**Exercise:** Return the passage of the article on the documentary More Than T from "As POZ readers" up to and including "of the epidemic.", copied word for word.

**Document excerpt:**
- Opening Delimiter -

The documentary More Than T debuts on Showtime June 23 in honor of Pride month, and indeed, the film’s seven transgender and gender-nonconforming subjects give the LGBTQ community good reasons to feel proud.
Director Silas Howard (of the hit series Transparent), who is transgender, helmed the documentary, which was commissioned by MAC Cosmetics and the MAC AIDS Fund and includes a series of individual video vignettes titled Trans 102 (the must-see “Bathrooms” segment is below).
As POZ readers surely know, HIV rates are higher among the transgender community, especially transgender women of color (read more about that here and here). And though the epidemic is not the main focus of More Than T, the virus has what you might call a supporting role in the film. Two of the subjects profiled—Octavia Lewis and Ti’Aira, who are advocates in New York City—discuss living with HIV, while the Reverend Louis Mitchell, who is HIV negative, considers himself a long-term survivor, having lost many of his best friends to AIDS during the early days of the epidemic.

- Closing Delimiter -

(Stored records)
- Opening Delimiter -

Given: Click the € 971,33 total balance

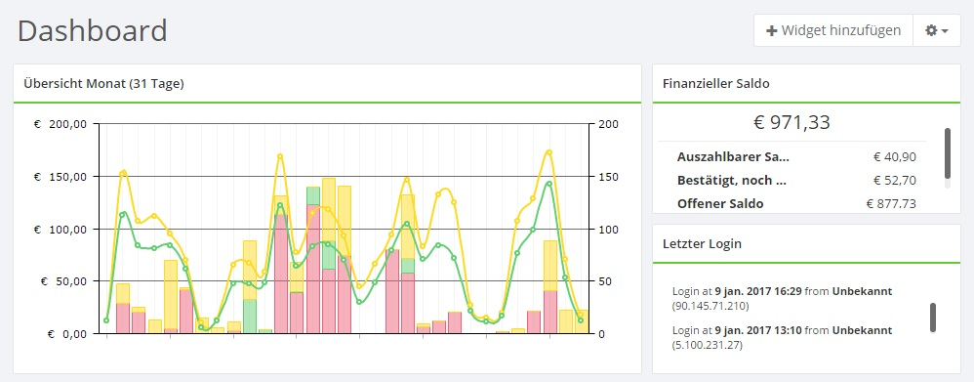Looking at the screenshot, I should click(x=791, y=122).
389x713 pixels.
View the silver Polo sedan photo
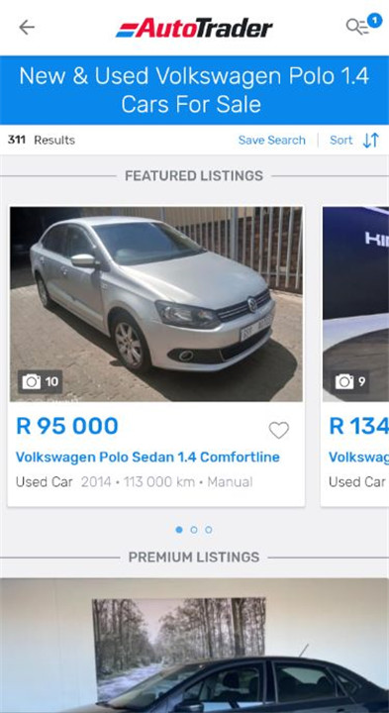[x=156, y=304]
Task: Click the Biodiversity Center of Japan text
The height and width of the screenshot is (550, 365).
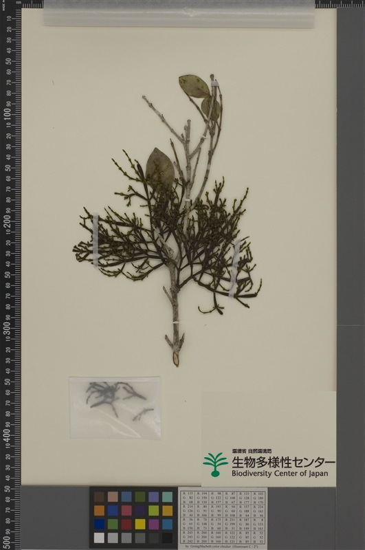Action: 280,473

- Closing Delimiter -

**Your response:**
As POZ readers surely know, HIV rates are higher among the transgender community, especially transgender women of color (read more about that here and here). And though the epidemic is not the main focus of More Than T, the virus has what you might call a supporting role in the film. Two of the subjects profiled—Octavia Lewis and Ti’Aira, who are advocates in New York City—discuss living with HIV, while the Reverend Louis Mitchell, who is HIV negative, considers himself a long-term survivor, having lost many of his best friends to AIDS during the early days of the epidemic.